**EXCERPTED TEXT**
The ECB regulates banks in two ways: by limiting the quantity of loans, and by adjusting for the quality of them. 

Limiting the quantity of loans is (relatively) straightforward. European banks have to hold about 13 per cent of their loans in liquid capital (ie cash or easily sold securities), varying slightly from bank to bank.

The 13 per cent equity cushion is made up of seven components, each with their own acronym. Each component is meant to do a slightly different job. You can see them listed on the chart below for AIB. These are specific to AIB, though they’re fairly representative of requirements for Bank of Ireland and of all European banks. 

The following seven capital buffers are basically different justifications for limiting the amount of lending a bank can do, relative to its liquid assets.

The first component is what’s called pillar 1. Pillar 1 capital is a legally prescribed minimum requirements for capital which applies to all banks.

The second component is pillar 2. This is a capital requirement tailored to the individual bank. The ECB sends teams around the banks to assess their credit quality, management structure etc, and then the team assigns a pillar 2 requirement. AIB’s Pillar 2 requirement of 3.15 per cent is higher than Bank of Ireland’s of 2.25 per cent, for example. 

Next is the capital conservation buffer. The purpose of this one is to conserve capital when things start to go bad. If a bank breaches the buffer, it’s forced to limit dividends and bonus payouts.

Next is the other systemically important institutions buffer. This is an extra capital buffer for big banks which are important enough to drag down the economy with them. 

Next is the countercyclical buffer. This one changes depending on the strength of the overall economy. It forces banks to hold extra capital in good times. 

These five buffers added together get to 11.55 per cent, which is the legal minimum amount of capital Goodbody stockbrokers estimate AIB needs. 

The last two capital buffers are not legally required, but the ECB strongly suggests the banks comply with them. Pillar 2 guidance is another slug of extra capital prescribed on a bank-by-bank basis. And the management buffer is a one per cent buffer to give the bank a bit of extra leeway, so it has the capital space to try new business lines and made the odd mistake. 

Taken together, all these buffers basically limit the quantity of loans a bank can make. But they have nothing to say about the quality of loans. That’s the ECB’s other tool. 

The crash tax

Not all loans are created equal. From a bank’s perspective, a loan to the government is less risky than a mortgage, which is less risky than a credit card. 

The ECB gets around this by applying a specific risk weighting to bank loans. The risk weighting takes into account how likely the borrower is to default, how much of the asset is lost when the borrower defaults, and how much the bank is likely to lose if a default happens.

The ECB has decided that Irish loans are much riskier than European loans. This is where the rules really start to chafe the Irish banks. 

The ECB applies weights to each loan in accordance with how risky it is. So an Irish commercial property loan might come with a risk weight of 60 per cent, an Irish home loan with a risk weight of 38 per cent, and a Dutch home loan with a risk weighting of 11 per cent.

**DATA EXCERPT**
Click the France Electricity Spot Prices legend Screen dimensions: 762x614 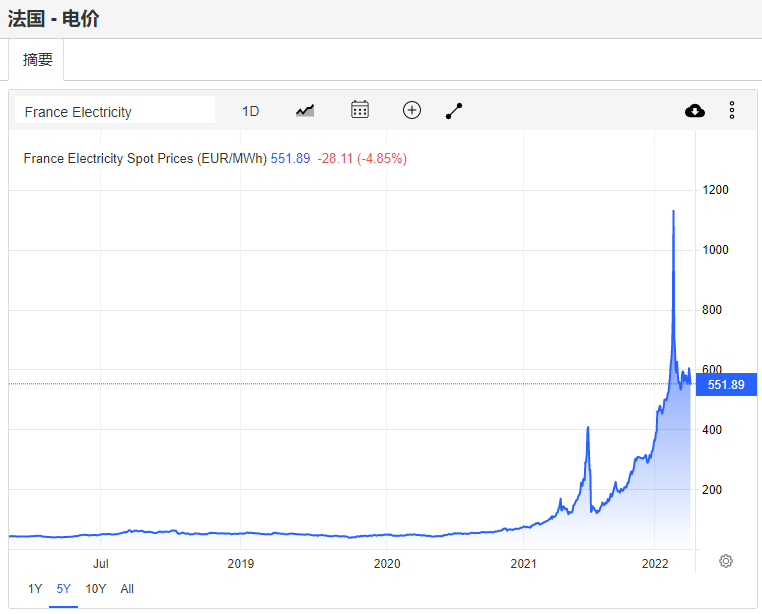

**YOUR TASKS**
1. Why, according to the text on ECB bank regulation, does the ECB apply a risk weighting to bank loans?
2. Can you extend the text on ECB bank regulation, picking up right after its last sentence?

**RESULTS IN ORDER**
1. The capital buffers limit only how many loans a bank can make and say nothing about how good those loans are. Not all loans carry the same risk. From a bank's point of view, a loan to the government is less risky than a mortgage, and a mortgage is less risky than a credit card. The risk weighting accounts for those differences.

2.
When making a new loan, the calculation which shows how much capital banks have to set aside is: the size of the loan, times the risk weighting, times the capital ratio. The higher the risk weighting, and the higher the capital ratio, the more capital a bank has to set aside. And the less profitable the loan will be.

This is critically important for the Irish banks. Irish banks have an advantage over European banks in that they charge their customers more for loans. But that advantage is more than cancelled out by their risk weighted asset requirements. 

The most important number for judging banks’ profitability is return on equity (RoE). This number tells you how much profit the bank is able to make for its shareholders from the business of making loans. The bare minimum RoE a bank needs to stay in business for the long run is 10 per cent. It would hope for a number between 10 and 20 per cent. In AIB’s most recent results, it had a RoE of eight per cent; Bank of Ireland made 6.8 per cent.

In making the banking system more robust to shocks, the ECB has damaged its ability to regenerate itself through either organic growth or acquisitions. 

The following simple calculation shows how important the risk weighting is to AIB’s return on equity — and therefore, to its viability as a going concern. If AIB lends €500,000 for a mortgage, it first applies the risk weighting of 38 per cent. That comes to €190,000. Then it multiplies €190,000 by its capital requirements — which we’ve just seen, are 13.3 per cent. That’s €25,270. Once interest from the borrowers, interest to the funder, costs, fees and tax are taken into account, AIB is left with a profit of around €3,000 per year. In this example its return on equity would be 3000/25270, or 11 per cent. 

If you run that same calculation with a Dutch or German risk weighting — ie 15 per cent — the return on equity jumps to 30 per cent. And bear in mind that in real life, the Irish banks are making return on equity in the region of eight per cent. 

So the Irish banks are struggling to get their return on equity above 10 per cent, the threshold they need to get over in order to survive in the long run. The main reason they’re struggling is the ECB’s capital requirement regime which penalises Irish banks. Why does the ECB penalise Ireland? And how are the risk weightings decided?

The risk weightings are modelled by the banks under the supervision of the Irish Central Bank. The modelling process is opaque (the Central Bank couldn’t find me someone willing to talk about it). One element is non-performing or impaired loans — the proportion of the loans which have gone bad. Irish banks have improved a lot in this respect. Bank of Ireland’s non performing loans, for example, are down from 12.5 per cent in 2011 to 4.4 per cent last year. This is only slightly higher than the eurozone average of 3.8 per cent.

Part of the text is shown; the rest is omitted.